TEXT UNDER STUDY ::
AFP is the main component of mammalian fetal serum. It is synthesized by visceral endoderm of the yolk sac and by fetal liver. After birth AFP level decreases dramatically in blood. However, AFP synthesis can be reactivated in liver tumors and germinogeneous teratoblastomas. As a result, serum AFP is an important marker for liver tumors and is widely used in clinical practice . Although aberrant AFP expression is mainly found in liver cancer, it could also be found occasionally in gastric cancer[4,8], breast cancer , lung cancer[1,3], pancreatic cancer . This raises an interesting question as why AFP is activated in such tumors. The mechanisms leading to aberrant expression of AFP in liver cancer and other types of tumors are not clear yet.
Carcinoembryonic antigen (CEA) is a glycoprotein of about 200,000 Daltons in molecular weight. It is expressed in significant amounts during embryonic life, especially by the large intestine, and postnatally by carcinomas arising from this site. Many tumors of epithelial origin at other sites may also express CEA and are associated with elevated CEA levels in blood circulation . CEA level is often monitored in the management of colorectal cancer and its measurement before surgery is recommended by American Society of Clinical Oncology(ASCO). CEA level can be measured prior to surgery to predict prognosis. Besides, CEA can also be employed to assess response to treatment or after completion of therapy to monitor for recurrence.
PSA is most frequently detected in prostate cancer. Positive correlation has been confirmed between the PSA level and tumor stage and volume. Besides, PSA is an indicator for prostate cancer survival and recurrence[11,12]. Additionally, a serial test of PSA is valuable for monitoring the treatment efficacy .
Although serum tumor markers like AFP, CEA and PSA have been extensively studied and used in the clinic, questions regarding the mechanisms leading to their expression in cancer have not been well answered. This is exemplified by AFP, for which the molecular mechanisms leading to re-expression of AFP in adult human liver cancer and other tumor types is still unclear. Knowing the source of these serum tumor markers may be helpful for us to understand the molecular mechanisms accounting for their aberrant expression, and to uncover the advantages as well as the limitations related to each of them. In addition, it may also be helpful in finding new serum markers for cancer diagnosis.

SUPPLIED DATA ::

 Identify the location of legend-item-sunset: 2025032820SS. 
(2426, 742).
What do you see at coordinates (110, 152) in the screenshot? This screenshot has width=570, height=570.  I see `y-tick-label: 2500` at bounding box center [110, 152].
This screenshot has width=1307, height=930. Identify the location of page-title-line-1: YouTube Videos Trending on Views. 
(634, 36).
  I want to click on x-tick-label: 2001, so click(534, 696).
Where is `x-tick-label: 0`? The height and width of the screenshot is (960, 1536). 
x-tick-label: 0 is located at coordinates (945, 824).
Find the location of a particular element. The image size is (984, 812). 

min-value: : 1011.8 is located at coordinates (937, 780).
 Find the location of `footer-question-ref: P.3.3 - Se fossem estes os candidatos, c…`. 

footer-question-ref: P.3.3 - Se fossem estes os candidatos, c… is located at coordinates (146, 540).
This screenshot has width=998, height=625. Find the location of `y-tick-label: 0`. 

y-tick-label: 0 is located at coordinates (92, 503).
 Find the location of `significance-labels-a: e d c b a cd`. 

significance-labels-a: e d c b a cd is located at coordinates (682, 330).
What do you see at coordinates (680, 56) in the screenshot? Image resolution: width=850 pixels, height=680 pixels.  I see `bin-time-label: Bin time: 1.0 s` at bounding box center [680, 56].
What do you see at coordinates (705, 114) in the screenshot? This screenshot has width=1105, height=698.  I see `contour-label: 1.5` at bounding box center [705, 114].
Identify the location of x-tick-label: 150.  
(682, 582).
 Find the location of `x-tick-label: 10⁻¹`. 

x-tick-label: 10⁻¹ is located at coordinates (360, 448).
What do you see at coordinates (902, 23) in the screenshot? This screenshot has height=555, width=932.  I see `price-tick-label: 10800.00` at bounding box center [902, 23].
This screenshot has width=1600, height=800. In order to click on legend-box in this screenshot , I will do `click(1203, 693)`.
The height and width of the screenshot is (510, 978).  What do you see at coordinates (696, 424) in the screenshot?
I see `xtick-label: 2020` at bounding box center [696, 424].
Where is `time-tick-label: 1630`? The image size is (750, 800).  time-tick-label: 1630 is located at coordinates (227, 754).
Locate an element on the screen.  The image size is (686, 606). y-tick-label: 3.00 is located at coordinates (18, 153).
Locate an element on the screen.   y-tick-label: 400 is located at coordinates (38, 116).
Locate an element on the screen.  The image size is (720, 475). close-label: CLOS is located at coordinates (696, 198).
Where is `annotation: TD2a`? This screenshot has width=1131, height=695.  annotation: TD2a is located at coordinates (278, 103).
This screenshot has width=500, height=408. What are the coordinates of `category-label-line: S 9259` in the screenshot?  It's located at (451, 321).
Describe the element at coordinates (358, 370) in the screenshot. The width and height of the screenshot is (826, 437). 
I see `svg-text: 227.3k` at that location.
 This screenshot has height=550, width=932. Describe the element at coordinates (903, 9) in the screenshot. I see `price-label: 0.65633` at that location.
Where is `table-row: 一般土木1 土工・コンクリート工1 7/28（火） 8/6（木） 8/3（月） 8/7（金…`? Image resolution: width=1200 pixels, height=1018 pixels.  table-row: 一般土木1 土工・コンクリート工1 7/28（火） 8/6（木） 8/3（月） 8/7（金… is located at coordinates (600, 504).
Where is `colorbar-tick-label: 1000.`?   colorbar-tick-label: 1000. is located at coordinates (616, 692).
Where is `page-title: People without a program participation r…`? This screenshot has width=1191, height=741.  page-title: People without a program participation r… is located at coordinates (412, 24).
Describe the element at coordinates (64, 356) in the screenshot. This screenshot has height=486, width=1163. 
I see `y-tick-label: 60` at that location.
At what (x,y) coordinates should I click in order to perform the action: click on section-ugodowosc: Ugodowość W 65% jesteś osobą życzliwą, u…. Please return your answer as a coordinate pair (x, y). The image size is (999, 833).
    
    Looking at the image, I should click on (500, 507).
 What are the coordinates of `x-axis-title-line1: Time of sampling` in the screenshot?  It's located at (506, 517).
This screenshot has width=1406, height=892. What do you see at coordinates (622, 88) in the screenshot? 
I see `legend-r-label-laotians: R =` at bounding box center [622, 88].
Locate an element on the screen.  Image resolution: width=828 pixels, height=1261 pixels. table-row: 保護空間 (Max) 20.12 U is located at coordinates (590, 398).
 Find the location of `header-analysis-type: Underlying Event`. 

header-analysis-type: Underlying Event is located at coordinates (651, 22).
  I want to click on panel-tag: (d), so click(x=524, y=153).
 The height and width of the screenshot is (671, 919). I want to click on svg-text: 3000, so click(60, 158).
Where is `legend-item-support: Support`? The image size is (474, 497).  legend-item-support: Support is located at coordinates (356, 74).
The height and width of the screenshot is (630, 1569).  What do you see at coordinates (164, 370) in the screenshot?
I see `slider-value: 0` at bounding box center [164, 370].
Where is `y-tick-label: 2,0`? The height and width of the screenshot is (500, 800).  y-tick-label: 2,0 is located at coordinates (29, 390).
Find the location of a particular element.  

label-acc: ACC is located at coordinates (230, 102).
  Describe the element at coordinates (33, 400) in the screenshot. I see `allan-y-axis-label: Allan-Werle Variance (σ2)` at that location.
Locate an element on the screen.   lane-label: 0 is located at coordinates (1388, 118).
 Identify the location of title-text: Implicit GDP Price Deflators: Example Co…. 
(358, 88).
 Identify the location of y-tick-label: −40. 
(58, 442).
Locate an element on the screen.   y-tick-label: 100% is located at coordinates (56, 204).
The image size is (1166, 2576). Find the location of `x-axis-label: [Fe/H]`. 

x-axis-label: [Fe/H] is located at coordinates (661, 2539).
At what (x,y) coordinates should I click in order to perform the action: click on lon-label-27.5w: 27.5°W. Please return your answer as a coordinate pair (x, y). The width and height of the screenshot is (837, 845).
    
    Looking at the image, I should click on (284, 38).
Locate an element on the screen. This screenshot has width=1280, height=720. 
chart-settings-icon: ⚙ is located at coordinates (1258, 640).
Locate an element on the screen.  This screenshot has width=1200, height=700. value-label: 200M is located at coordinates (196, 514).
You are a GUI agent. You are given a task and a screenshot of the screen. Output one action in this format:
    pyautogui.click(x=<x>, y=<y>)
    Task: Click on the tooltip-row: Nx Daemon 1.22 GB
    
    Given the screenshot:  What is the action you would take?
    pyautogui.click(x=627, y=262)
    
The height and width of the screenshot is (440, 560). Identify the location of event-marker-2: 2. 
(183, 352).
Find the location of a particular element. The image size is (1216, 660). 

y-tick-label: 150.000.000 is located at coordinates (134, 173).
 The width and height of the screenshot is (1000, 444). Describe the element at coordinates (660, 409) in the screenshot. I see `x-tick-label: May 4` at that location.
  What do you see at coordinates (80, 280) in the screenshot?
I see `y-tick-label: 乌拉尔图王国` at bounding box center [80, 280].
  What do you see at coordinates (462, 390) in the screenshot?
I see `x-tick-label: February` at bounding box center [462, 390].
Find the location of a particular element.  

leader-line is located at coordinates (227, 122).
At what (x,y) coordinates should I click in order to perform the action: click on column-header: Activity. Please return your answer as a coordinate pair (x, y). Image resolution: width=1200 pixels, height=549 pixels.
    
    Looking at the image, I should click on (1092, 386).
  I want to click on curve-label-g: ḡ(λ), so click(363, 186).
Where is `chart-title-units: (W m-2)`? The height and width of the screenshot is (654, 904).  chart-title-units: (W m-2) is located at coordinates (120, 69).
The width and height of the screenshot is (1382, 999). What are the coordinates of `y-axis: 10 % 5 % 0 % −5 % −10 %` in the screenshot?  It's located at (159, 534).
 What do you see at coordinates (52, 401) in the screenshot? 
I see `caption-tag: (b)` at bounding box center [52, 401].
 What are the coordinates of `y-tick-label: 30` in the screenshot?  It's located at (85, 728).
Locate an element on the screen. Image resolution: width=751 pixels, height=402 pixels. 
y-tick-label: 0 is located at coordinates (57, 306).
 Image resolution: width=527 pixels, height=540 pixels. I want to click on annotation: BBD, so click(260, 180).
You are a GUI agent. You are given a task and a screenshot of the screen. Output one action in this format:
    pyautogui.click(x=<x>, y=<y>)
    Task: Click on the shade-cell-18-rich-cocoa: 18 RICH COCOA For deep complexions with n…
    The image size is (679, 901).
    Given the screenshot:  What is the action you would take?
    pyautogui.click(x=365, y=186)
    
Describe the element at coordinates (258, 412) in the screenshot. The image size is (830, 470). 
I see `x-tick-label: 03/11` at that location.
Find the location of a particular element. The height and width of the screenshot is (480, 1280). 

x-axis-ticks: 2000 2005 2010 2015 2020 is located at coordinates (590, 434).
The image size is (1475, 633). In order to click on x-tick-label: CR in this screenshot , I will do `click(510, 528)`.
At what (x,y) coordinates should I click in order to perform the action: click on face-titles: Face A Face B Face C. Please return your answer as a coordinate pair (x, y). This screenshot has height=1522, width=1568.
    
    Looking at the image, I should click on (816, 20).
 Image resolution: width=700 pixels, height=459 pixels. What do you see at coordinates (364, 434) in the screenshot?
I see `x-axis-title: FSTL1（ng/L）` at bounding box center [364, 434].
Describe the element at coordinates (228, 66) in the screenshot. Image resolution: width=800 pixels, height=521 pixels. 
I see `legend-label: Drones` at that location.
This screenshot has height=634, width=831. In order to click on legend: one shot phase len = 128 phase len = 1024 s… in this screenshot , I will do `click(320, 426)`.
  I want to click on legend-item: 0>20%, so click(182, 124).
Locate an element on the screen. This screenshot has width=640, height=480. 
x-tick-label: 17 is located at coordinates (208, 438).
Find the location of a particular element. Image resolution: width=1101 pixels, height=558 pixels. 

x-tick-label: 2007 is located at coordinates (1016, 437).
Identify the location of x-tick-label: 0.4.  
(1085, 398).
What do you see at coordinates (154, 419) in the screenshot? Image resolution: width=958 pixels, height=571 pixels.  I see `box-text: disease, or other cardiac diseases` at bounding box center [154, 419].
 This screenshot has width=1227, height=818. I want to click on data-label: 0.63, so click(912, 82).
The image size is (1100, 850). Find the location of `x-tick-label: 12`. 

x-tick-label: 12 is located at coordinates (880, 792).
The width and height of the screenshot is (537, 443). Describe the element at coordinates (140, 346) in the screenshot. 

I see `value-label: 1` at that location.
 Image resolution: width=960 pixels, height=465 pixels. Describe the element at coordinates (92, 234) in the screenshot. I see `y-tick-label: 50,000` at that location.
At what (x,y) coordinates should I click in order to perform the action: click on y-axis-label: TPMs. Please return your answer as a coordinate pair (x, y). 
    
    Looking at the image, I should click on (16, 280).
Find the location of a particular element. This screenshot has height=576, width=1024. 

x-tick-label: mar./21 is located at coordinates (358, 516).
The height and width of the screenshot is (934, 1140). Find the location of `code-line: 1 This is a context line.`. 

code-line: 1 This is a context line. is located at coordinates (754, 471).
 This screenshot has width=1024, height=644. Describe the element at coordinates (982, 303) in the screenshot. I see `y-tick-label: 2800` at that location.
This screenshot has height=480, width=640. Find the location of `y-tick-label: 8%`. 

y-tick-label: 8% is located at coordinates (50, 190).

PROMPT 1 :: In the passage on serum tumor markers, which organization recommends measuring CEA before surgery?
PROMPT 2 :: Copy the part of the passage on serum tumor markers starting with "Carcinoembryonic antigen (CEA)" and going on through "monitor for recurrence.".
PROMPT 3 :: Extend the passage on serum tumor markers past its final sentence.

OUTPUT 1 :: The American Society of Clinical Oncology (ASCO).

OUTPUT 2 ::
Carcinoembryonic antigen (CEA) is a glycoprotein of about 200,000 Daltons in molecular weight. It is expressed in significant amounts during embryonic life, especially by the large intestine, and postnatally by carcinomas arising from this site. Many tumors of epithelial origin at other sites may also express CEA and are associated with elevated CEA levels in blood circulation . CEA level is often monitored in the management of colorectal cancer and its measurement before surgery is recommended by American Society of Clinical Oncology(ASCO). CEA level can be measured prior to surgery to predict prognosis. Besides, CEA can also be employed to assess response to treatment or after completion of therapy to monitor for recurrence.

OUTPUT 3 ::
In this study, we tried to address the questions mentioned above using genomic data from large cohort of cancer patients. We compared the expression of the coding genes of AFP, CEA and PSA, and found that only AFP expression correlated with its serum levels in liver cancer patients. Further analysis revealed aberrant AFP re-expression actually represented a shift of cell transcriptome that involved many genes, especially those related to cell proliferation regulation. We then identified de-methylation of a CpG locus located at the promoter of AFP that may be accountable for the AFP re-activation.
Patients and samples
Totally 4,666 tumor samples were included in the pan-cancer gene expression analysis of tumor markers. There were 421 liver cancer samples, 326 colon cancer samples and 549 prostate cancer samples. The details of patient and sample information could be found in the publications associated with each study[14-16]. The abbreviations for different datasets used are as follows: BRCA (Breast invasive carcinoma), STAD (Stomach adenocarcinoma), PAAD (Pancreatic adenocarcinoma), COAD (Colon adenocarcinoma), READ (Rectum adenocarcinoma), LIHC (Liver hepatocellular carcinoma), LUAD (Lung adenocarcinoma), LUSC (Lung squamous cell carcinoma), OV (Ovarian serous cystadenocarcinoma), and PRAD (Prostate adenocarcinoma).
For hepatocellular carcinoma dataset from TCGA (The Cancer Genome Atlas) study, all patients received surgical resection of their tumors. No other treatment, for example ablation, chemotherapy, or radiotherapy had been given to the patients before surgery. Surgical specimens of primary hepatocellular carcinoma and matched blood samples were collected for each patient. Totally 371 patients with full genomic data were included in this study. For clinical data analysis, patient information from the TCGA hepatocellular carcinoma publication was used, which contained 196 samples. In another dataset GSE14520, hepatocellular carcinoma patients who underwent radical resection were enrolled. Tumor samples and adjacent normal liver tissues were subjected to microarray gene expression analysis. Only samples tested by Affymetrix HT Human Genome U133A Array were included in our analysis. Totally, there were 220 normal liver and 225 liver cancer tissues in this dataset.
Genomics data from TCGA project were downloaded using RTCGA package in R. The most recent version of RTCGA dataset was used (2016-01-28). For mRNA sequencing analysis, the RNASeq v2 data was used. For methylation analysis of TCGA data, the beta values of each CpG locus derived from Human Methylation 450 array platform was used. For survival analysis, a recently updated follow-up data processed by Liu J et.al. was used. An independent data set profiling the whole methylome and transcriptome of three fetal liver and three adult liver tissues were downloaded from Gene Expression Omnibus (GEO) with accession IDs GSE69852 and GSE69713. Another dataset profiling a large cohort of liver cancer tissues and non-cancer tissues was also downloaded from GEO (GSE14520).
Gene co-expression network analyses
Gene co-expression network analyses was performed using Co-Expression Modules identification Tool (CEMiTool), an R package that can identify and analyze co-expression modules in a fully automated manner. CEMiTool is featured by unsupervised gene filtering, automated parameter selection for identifying modules, enrichment and module functional analyses, as well as integration with interactome data to generate molecular interactions.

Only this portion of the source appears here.